** Material supplied follows **

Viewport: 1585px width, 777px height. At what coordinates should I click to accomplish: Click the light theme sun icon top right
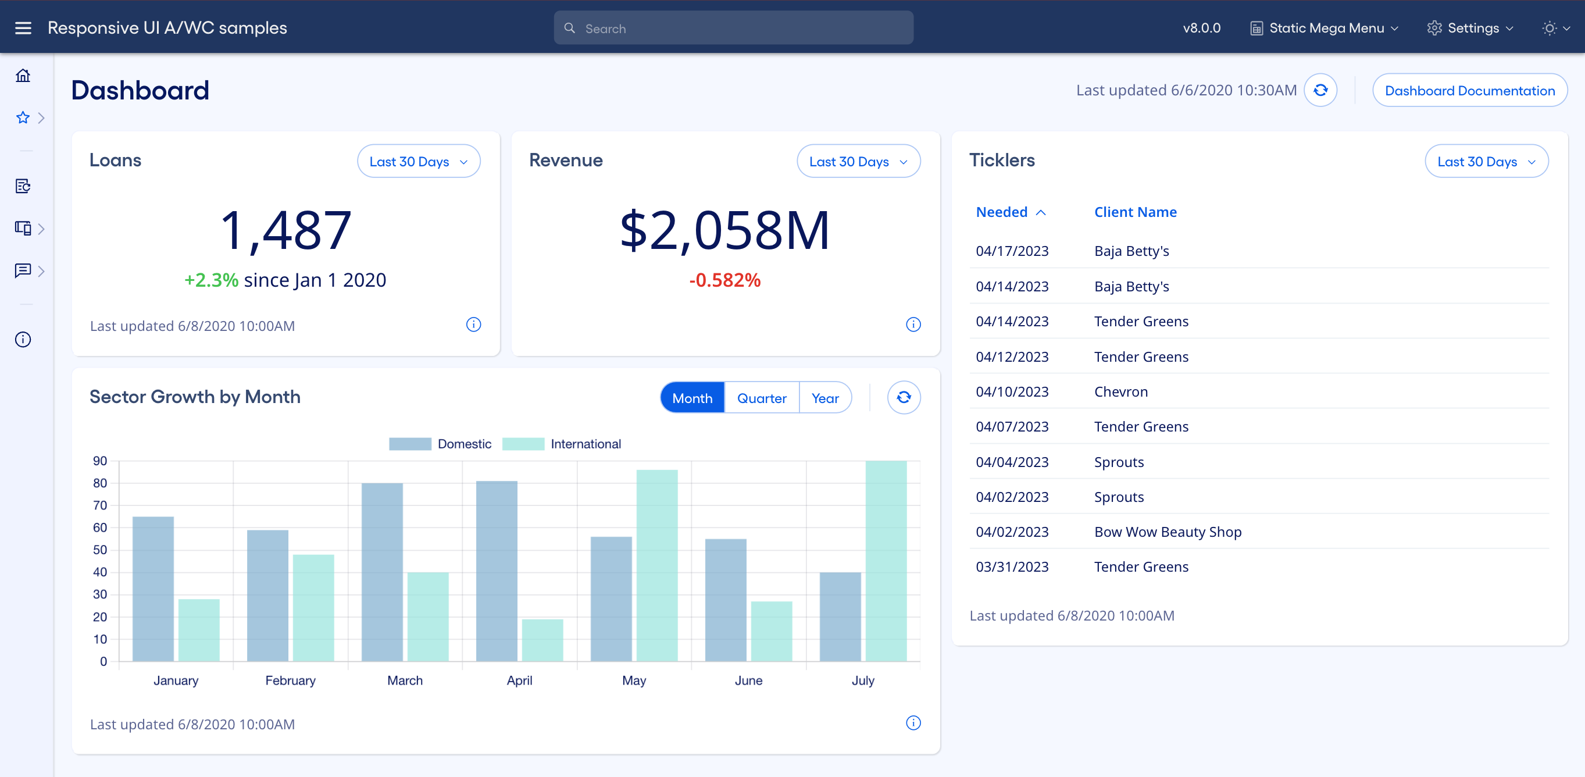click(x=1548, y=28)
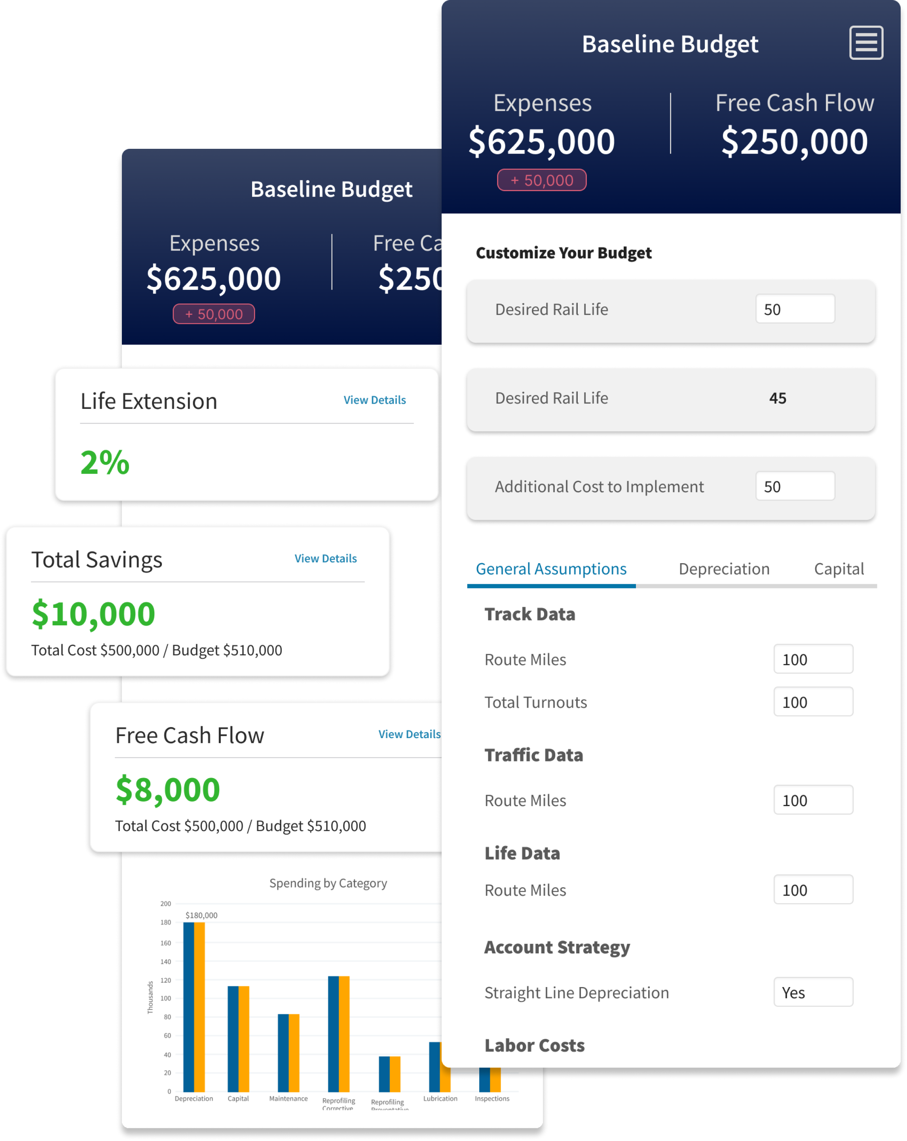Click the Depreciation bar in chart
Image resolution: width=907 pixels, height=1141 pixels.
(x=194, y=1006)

** End of Material supplied **

__To do__: If any image appears in the entries, omit it and return the rest verbatim.

__Reply__:
Viewport: 1585px width, 777px height. At what coordinates should I click to accomplish: Click the light theme sun icon top right
click(x=1548, y=28)
Click the Depreciation bar in chart
Image resolution: width=907 pixels, height=1141 pixels.
(x=194, y=1006)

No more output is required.